Наверное, он провел со мной большую часть дня. Иногда просил принести воды и опорожнить плевательницу, ближе к вечеру велел привести Довида и Исаака — скорее всего, хотел увидеться с ними напоследок, уж какие там из малышей слушатели. Исаак — тот просто уснул рядом с ним. Его разбудили, только когда отец умер. Под конец голос отца сделался едва слышен, порой он так хрипел, что, казалось, сама смерть говорила его устами. Дыхание его прерывалось, тело сводили судороги — должно быть, от боли в почках. Он пережидал приступ и продолжал рассказ. Смерть как будто потеряла терпение, ей надоело ждать, но на сей раз она не собиралась ретироваться с пустыми руками, как уже случалось не однажды. Отец уходил — а я изнывал от любви к нему, и подгонял, и понукал, и не давал оборваться нити. Мне непременно надо было узнать, что произошло дальше.

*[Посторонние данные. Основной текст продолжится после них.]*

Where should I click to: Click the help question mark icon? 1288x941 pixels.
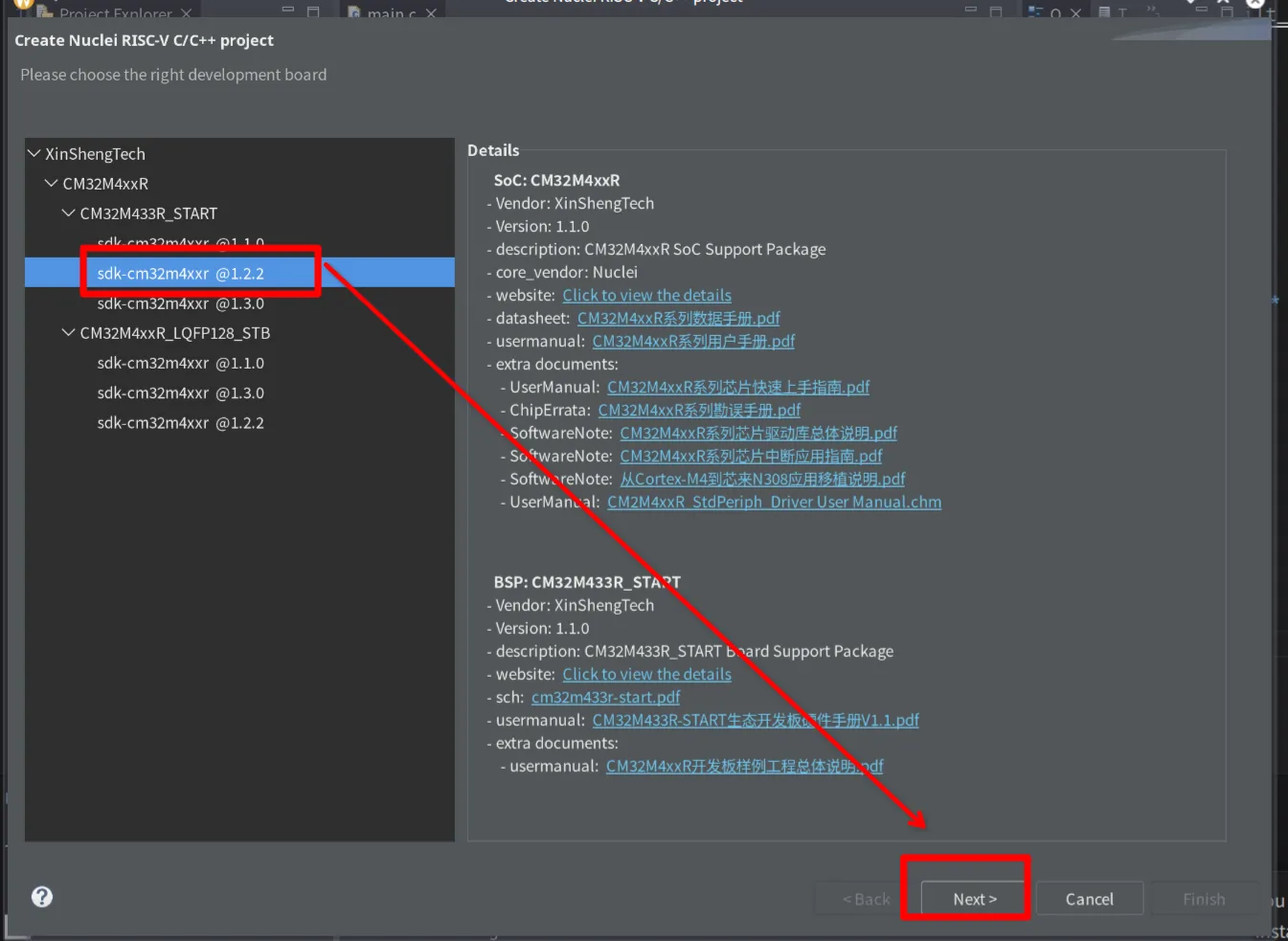(42, 897)
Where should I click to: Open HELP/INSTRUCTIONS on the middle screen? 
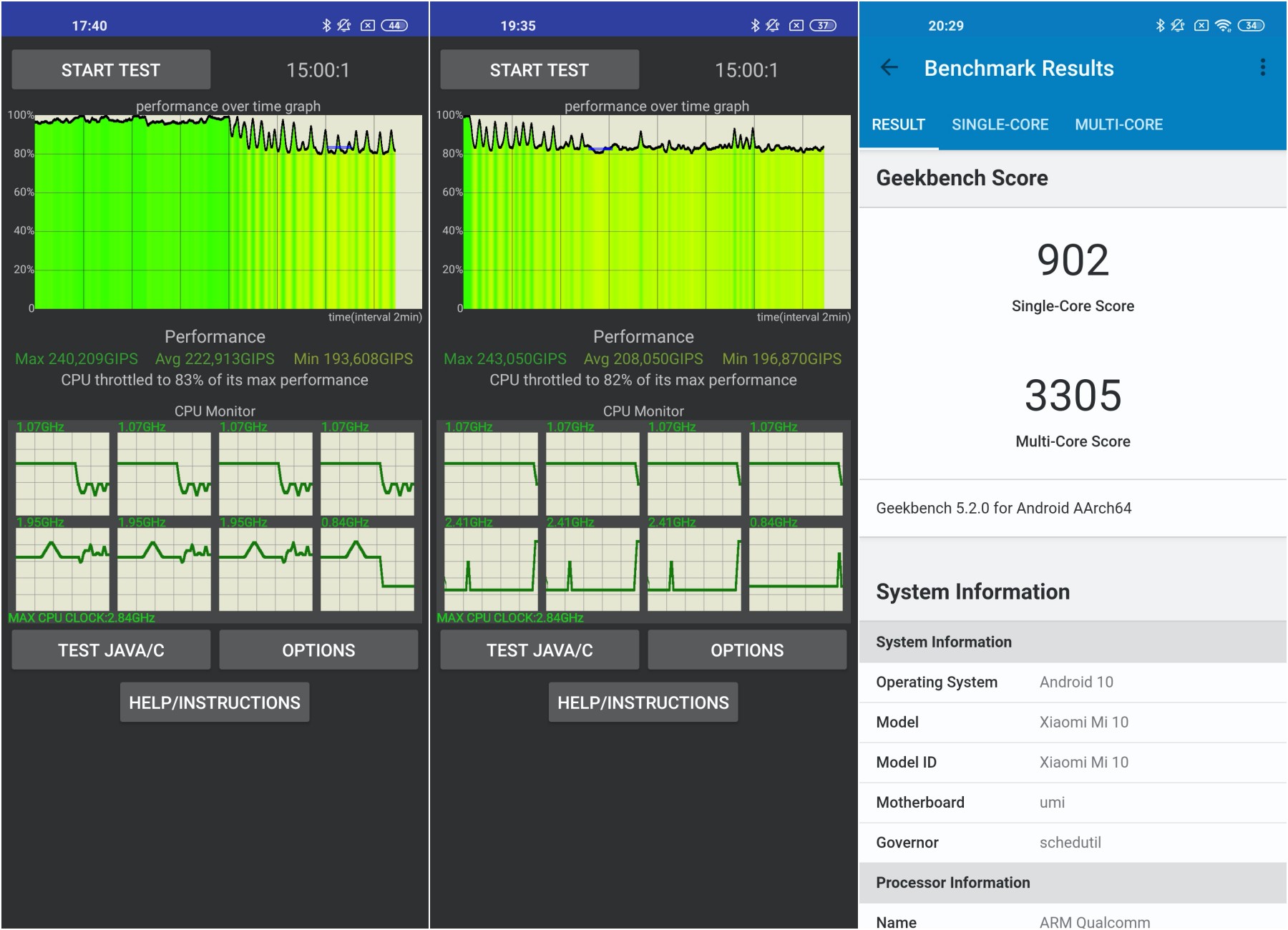(x=643, y=703)
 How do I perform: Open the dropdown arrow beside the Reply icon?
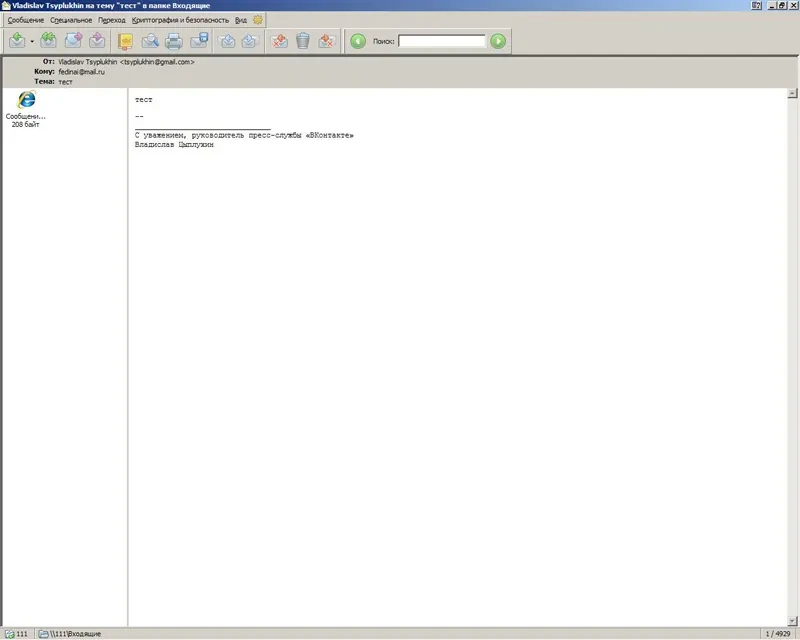(32, 42)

— И он рассказал все до конца?
— Почти.
— И ты все запомнил?
— Подробности забылись. Но он передал мне вот это, — Фрэнк указывает на письма. — Прочти их, Лео. Они все здесь. Я разложил по датам. Если не хочешь, можешь не читать все, но ты начни. Вы с ним очень похожи. Я не заглядывал в них долгие годы, но как начал переводить, меня снова захватило. Отец был удивительный человек.
Фрэнк стиснул сыну руку и вышел из комнаты.
Несколько дней Лео запоем читал письма. Он словно заглянул в душу деда, и тот предстал перед ним как на ладони. Вместе с дедом его снедало нетерпение, мучила боль и освещали лучи надежды. Теперь Лео не затерянная во времени песчинка без прошлого и без будущего — у него есть корни, и они не дадут ему упасть под ударами судьбы, как бы тяжко ни пришлось.